ASSIGNED TASK: Filter the entries down to the lines holding "three", then copy those lines.
----- AVAILABLE DATA -----
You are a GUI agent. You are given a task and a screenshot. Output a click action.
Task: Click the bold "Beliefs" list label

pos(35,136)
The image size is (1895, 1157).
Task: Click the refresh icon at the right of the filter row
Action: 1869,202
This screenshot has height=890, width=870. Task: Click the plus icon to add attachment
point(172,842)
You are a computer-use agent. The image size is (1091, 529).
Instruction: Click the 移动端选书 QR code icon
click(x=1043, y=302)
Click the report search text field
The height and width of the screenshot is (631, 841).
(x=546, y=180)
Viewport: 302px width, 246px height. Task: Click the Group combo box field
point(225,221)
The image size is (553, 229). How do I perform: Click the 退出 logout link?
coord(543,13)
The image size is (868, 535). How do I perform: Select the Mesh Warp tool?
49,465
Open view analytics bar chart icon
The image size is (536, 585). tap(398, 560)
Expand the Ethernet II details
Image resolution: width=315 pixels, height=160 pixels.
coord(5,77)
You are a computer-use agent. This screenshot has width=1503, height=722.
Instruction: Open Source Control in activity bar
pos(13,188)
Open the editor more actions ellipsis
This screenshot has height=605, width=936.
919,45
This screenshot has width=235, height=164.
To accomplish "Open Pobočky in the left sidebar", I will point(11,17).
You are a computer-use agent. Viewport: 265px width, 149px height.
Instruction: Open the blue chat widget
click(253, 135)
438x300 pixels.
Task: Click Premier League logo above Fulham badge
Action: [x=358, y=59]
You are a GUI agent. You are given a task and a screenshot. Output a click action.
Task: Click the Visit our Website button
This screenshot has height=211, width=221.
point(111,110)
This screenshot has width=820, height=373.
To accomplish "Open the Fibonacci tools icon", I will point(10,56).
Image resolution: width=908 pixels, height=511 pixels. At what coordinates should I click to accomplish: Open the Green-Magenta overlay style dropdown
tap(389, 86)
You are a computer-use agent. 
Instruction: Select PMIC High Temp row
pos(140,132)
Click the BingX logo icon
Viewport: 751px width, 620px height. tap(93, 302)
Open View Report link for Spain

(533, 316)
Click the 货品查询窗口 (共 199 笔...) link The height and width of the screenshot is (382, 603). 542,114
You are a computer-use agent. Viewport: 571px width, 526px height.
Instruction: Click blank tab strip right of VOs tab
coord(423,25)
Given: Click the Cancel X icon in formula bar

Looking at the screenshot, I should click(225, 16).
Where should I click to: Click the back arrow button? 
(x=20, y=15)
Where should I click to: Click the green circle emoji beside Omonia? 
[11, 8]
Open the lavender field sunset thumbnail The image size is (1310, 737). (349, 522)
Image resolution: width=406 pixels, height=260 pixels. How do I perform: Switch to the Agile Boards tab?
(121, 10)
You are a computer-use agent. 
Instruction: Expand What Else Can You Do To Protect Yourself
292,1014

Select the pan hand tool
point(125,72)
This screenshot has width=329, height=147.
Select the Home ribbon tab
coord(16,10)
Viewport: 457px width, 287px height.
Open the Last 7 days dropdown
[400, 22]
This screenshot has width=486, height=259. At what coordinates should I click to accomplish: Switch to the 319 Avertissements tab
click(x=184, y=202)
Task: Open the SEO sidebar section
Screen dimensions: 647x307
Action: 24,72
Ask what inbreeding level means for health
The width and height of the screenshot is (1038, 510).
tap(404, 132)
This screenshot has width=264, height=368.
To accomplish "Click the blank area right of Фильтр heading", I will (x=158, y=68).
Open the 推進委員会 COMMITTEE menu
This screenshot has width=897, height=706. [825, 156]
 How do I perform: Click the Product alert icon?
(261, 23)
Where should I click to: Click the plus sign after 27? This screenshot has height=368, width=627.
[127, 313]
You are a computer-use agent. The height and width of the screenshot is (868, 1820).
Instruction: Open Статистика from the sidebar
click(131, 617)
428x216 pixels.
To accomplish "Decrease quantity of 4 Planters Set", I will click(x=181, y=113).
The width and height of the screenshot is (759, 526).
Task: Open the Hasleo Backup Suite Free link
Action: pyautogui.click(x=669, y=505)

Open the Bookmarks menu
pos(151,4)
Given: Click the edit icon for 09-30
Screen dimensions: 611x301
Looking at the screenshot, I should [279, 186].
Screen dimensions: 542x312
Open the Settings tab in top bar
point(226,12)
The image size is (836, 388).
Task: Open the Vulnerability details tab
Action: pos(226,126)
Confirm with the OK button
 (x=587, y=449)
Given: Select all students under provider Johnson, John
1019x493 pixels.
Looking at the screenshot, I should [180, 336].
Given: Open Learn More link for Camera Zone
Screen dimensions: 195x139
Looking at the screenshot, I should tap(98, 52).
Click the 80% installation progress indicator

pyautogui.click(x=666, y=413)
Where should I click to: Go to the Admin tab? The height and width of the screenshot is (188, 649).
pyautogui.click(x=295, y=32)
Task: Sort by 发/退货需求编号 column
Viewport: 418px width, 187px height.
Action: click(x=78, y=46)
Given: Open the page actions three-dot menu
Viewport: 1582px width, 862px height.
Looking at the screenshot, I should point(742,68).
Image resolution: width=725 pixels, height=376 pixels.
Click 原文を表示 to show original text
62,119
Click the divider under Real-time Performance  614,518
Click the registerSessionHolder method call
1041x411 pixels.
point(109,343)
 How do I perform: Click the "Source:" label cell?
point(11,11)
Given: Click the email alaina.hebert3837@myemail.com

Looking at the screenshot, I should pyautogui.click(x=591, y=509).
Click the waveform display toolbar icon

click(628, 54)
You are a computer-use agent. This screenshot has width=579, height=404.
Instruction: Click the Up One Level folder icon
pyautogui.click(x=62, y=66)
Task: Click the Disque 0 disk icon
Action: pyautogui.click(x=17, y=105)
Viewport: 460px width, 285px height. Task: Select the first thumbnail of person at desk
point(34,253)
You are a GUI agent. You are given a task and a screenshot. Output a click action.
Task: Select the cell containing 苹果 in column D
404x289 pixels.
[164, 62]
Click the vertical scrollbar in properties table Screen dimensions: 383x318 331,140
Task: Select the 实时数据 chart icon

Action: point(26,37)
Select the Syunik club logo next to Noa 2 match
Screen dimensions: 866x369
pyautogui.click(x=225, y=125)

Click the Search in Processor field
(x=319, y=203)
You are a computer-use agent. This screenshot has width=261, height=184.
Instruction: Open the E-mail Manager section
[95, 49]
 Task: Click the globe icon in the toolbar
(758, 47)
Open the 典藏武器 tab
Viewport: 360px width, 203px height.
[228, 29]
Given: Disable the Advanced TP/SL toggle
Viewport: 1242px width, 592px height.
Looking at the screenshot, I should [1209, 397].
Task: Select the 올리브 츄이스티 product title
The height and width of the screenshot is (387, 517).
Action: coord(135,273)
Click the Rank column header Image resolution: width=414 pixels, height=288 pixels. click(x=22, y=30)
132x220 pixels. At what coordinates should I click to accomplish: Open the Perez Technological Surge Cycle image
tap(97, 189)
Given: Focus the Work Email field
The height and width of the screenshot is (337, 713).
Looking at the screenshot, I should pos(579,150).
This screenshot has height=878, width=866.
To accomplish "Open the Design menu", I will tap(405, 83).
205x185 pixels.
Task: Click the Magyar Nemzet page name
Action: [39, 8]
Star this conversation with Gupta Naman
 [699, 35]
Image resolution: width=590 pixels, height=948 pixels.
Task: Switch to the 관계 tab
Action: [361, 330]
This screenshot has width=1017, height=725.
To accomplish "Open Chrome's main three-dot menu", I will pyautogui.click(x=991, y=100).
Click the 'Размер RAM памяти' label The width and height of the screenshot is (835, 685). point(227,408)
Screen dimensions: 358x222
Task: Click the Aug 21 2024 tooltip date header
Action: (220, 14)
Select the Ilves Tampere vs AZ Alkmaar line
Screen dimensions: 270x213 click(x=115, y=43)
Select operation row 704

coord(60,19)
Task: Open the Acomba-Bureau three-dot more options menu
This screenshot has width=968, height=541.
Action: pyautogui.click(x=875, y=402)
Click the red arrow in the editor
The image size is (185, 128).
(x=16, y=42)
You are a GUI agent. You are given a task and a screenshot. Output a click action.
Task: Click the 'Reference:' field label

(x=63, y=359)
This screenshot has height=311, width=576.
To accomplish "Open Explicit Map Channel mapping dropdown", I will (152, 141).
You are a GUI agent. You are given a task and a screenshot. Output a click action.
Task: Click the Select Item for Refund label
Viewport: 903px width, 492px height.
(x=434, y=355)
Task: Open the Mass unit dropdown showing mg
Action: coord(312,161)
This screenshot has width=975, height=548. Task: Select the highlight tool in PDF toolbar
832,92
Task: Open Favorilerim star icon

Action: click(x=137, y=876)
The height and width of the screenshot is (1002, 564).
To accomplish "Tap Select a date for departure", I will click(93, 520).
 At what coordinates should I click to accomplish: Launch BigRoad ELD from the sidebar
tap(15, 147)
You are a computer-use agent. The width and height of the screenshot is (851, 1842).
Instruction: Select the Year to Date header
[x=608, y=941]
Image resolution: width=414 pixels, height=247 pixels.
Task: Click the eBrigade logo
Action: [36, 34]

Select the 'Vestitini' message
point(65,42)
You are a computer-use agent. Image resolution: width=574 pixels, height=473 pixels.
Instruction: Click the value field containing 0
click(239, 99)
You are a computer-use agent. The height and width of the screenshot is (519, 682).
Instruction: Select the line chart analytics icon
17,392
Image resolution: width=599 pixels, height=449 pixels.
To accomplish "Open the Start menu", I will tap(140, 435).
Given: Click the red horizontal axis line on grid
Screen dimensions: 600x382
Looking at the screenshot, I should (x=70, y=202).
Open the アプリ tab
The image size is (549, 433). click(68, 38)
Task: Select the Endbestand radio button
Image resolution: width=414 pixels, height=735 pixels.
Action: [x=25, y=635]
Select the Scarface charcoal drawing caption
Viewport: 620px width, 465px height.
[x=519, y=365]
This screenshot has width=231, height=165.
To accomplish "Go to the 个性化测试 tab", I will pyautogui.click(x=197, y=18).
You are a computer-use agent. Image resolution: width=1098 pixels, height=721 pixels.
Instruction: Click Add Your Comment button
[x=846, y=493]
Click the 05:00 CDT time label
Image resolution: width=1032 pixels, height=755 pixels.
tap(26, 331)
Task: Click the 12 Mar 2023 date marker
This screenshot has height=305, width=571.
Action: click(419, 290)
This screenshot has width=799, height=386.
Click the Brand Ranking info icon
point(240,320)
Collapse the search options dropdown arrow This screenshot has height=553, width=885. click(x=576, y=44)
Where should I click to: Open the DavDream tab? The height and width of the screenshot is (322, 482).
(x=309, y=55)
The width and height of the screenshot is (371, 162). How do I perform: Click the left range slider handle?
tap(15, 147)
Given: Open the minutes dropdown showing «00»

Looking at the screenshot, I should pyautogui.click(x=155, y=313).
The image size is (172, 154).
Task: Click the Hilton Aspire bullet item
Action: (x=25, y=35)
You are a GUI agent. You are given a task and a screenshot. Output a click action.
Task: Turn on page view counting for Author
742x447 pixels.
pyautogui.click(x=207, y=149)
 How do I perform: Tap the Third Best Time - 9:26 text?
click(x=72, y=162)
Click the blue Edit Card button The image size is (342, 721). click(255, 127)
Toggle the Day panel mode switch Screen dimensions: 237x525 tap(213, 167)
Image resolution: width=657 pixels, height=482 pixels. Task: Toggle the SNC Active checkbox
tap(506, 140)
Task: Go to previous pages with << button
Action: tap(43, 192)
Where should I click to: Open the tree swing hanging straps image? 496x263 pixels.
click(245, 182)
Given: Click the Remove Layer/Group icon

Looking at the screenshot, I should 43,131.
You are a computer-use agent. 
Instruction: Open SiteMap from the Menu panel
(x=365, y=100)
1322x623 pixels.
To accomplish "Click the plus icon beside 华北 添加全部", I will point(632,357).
-----
TASK OUTPUT:
Given: Open the page actions three-dot menu
To accomplish "Open Chrome's main three-dot menu", I will pyautogui.click(x=991, y=100).
Task: Open the Acomba-Bureau three-dot more options menu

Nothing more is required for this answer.